A bank has left more than one million audio recordings of phone calls seemingly made by bank employees exposed to the open internet, letting anyone listen in on sensitive conversations, including ones with potential customers.
The unusual data exposure comes shortly after financial giant Capital One announced its own data breach of records of more than 100 million people.
Bank of Cardiff, based in San Diego, California, provides loans for small and large businesses, as well as loans for buying business equipment such as treadmills for gyms, construction equipment for contractors, and kitchen equipment for restaurants, according to its website. An independent security researcher pointed Motherboard to an exposed Amazon S3 bucket—a method for storing data—that appears to contain data relating to Bank of Cardiff.
“I still need it,” one person tells a Bank of Cardiff employee in a phone call, referring to her obtaining a loan.
Some of the phone conversations include specific, named employees reading out their direct phone numbers. Motherboard cross-referenced those numbers with online records and found they were connected to the same specific Bank of Cardiff employees.

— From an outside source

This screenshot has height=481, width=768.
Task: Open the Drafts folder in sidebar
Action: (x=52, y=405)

Many of the calls appear to be Bank of Cardiff employees phoning up individuals the bank has discussed loans with, or attempting to offer them one. One call includes a potential customer discussing their plans for obtaining financing either from Bank of Cardiff or a competitor. In another, an employee contacts a company focused on industrial equipment; Motherboard identified the company because of its hold music which includes the firm’s website. The company did not respond to a request for comment. In a third call, an employee contacted a company about a business loan.

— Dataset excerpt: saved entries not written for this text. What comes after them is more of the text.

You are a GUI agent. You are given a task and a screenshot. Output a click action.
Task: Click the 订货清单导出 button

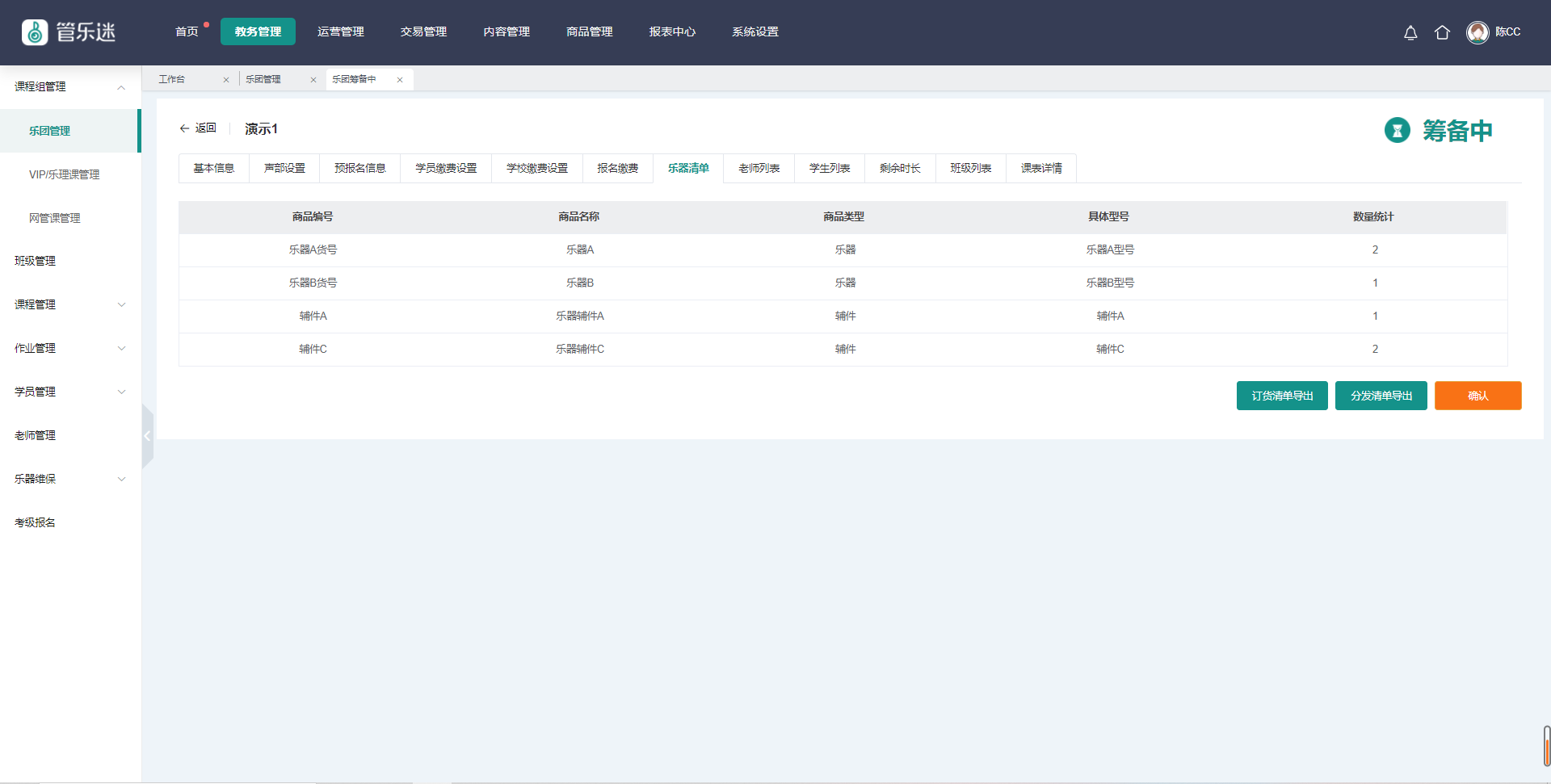pos(1282,396)
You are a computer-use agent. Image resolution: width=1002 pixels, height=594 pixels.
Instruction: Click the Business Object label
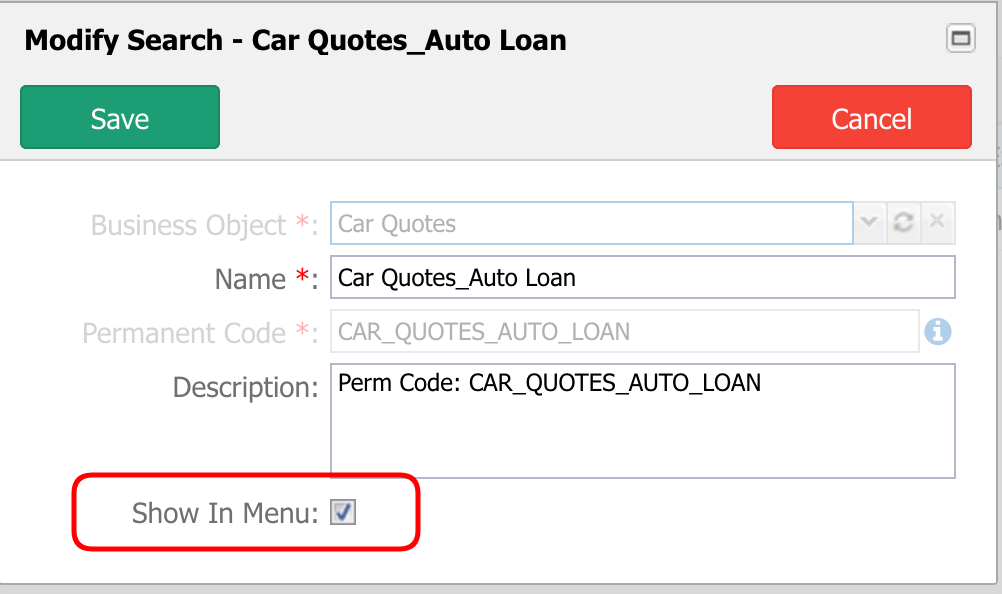189,225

“I’m calling in regards to a business loan that the business took out with [redacted company’s name] back in 2013. [Redacted name] is the point of contact; is he the only owner?” the Bank of Cardiff employee says in the recording.
Judging by the AWS folder directory, many of the recordings date from 2015 to 2017.
Bank of Cardiff did not respond to multiple requests for comment. But when Motherboard contacted the bank on Tuesday, someone started locking down the exposed files. Many of the other audio clips are still available to download at the time of writing, however.